Reeling, Javert looked at the young officer without seeing him. He closed his eyes for a moment and then opened them. "So you are right, Officer Thierry. So you are right." He shook his head. "But I was wrong, then. That was excessive force. Consider this a warning." Javert turned from the baffled young officer and continued to walk up the boulevard, people scattering before him.

He had plenty of years of service. His pension was due. When his patrol was done, he went back to the precinct. With a silent goodbye as he looked around the office, he walked into his Monsieur Gisquet's office and resigned.
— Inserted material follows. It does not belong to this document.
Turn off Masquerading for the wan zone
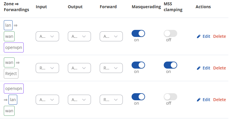The width and height of the screenshot is (231, 119). point(138,65)
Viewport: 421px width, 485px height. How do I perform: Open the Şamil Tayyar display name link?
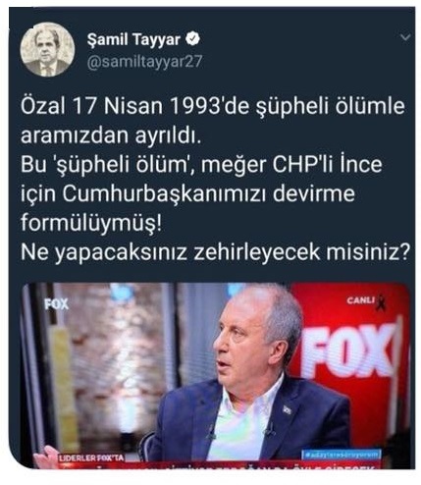(x=133, y=40)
That night, standing outside 55 Rue Plummet, Javert stood his ground. He watched the shadows against the curtain. He fiddled with a small pebble, and then, with an glint in his eye that on another man you might have called playful, he tossed the pebble at the window where Valjean's shadow could be seen.

Standing in a pool of lamplight, he watched as Jean Valjean came out. The old man looked fragile. "Is anyone there?" he called. His voice cracked. Some of the old power was gone.

Javert stepped forward. "Hello, Jean Valjean," he said.

Jean Valjean looked at him. Resignation washed over him. "Javert." He stated. Then, straightening, he said more formally, "Inspector Javert? Is it time? I am ready, sir. My daughter is to be married tomorrow. "

Javert walked up to Jean Valjean, strolling through the garden. He reached out and took Valjean's wrists in his hands. Javert's hands were cool against the warmth of Valjean's wrists. He could feel the tension in the older man build, the tremendous muscles tense, and then collapse. Jean Valjean let go. It was over. His quarry was caught. Holding Valjean's wrists he looked the man in the eyes. Unafraid, Valjean met his gaze. Javert's hands slid from Valjean's wrists to his fingers. "We live in a different world, Jean Valjean. We have both changed." He released Valjean's hands and reached into his coat pocket. He took out an envelop which he held out to the old man.

Valjean opened it, but there was not enough light for him to read. He looked at Javert, without comprehension. "Inspector?" he asked.

Javert shook his head and smiled slightly. "Not any more, my old friend." Puzzled, Valjean looked at him. "May I come inside?" Javert asked. "I want to be there when you read that."

Baffled, Valjean held the door open for Javert and followed him into the light. Valjean looked down at the paper he held and tears came to his eyes. Writ of Pardon, it said across the top. "Is it true, Monsieur? Is it truly done?"

Javert stepped forward. Hesitantly, he raised his finger to Valjean's cheek to wipe a tear away. "Yes, my friend. It is done."

[1] The words are from a Romany lullaby I found here: . /ndp/del/article/21253800. Hardly the best of research.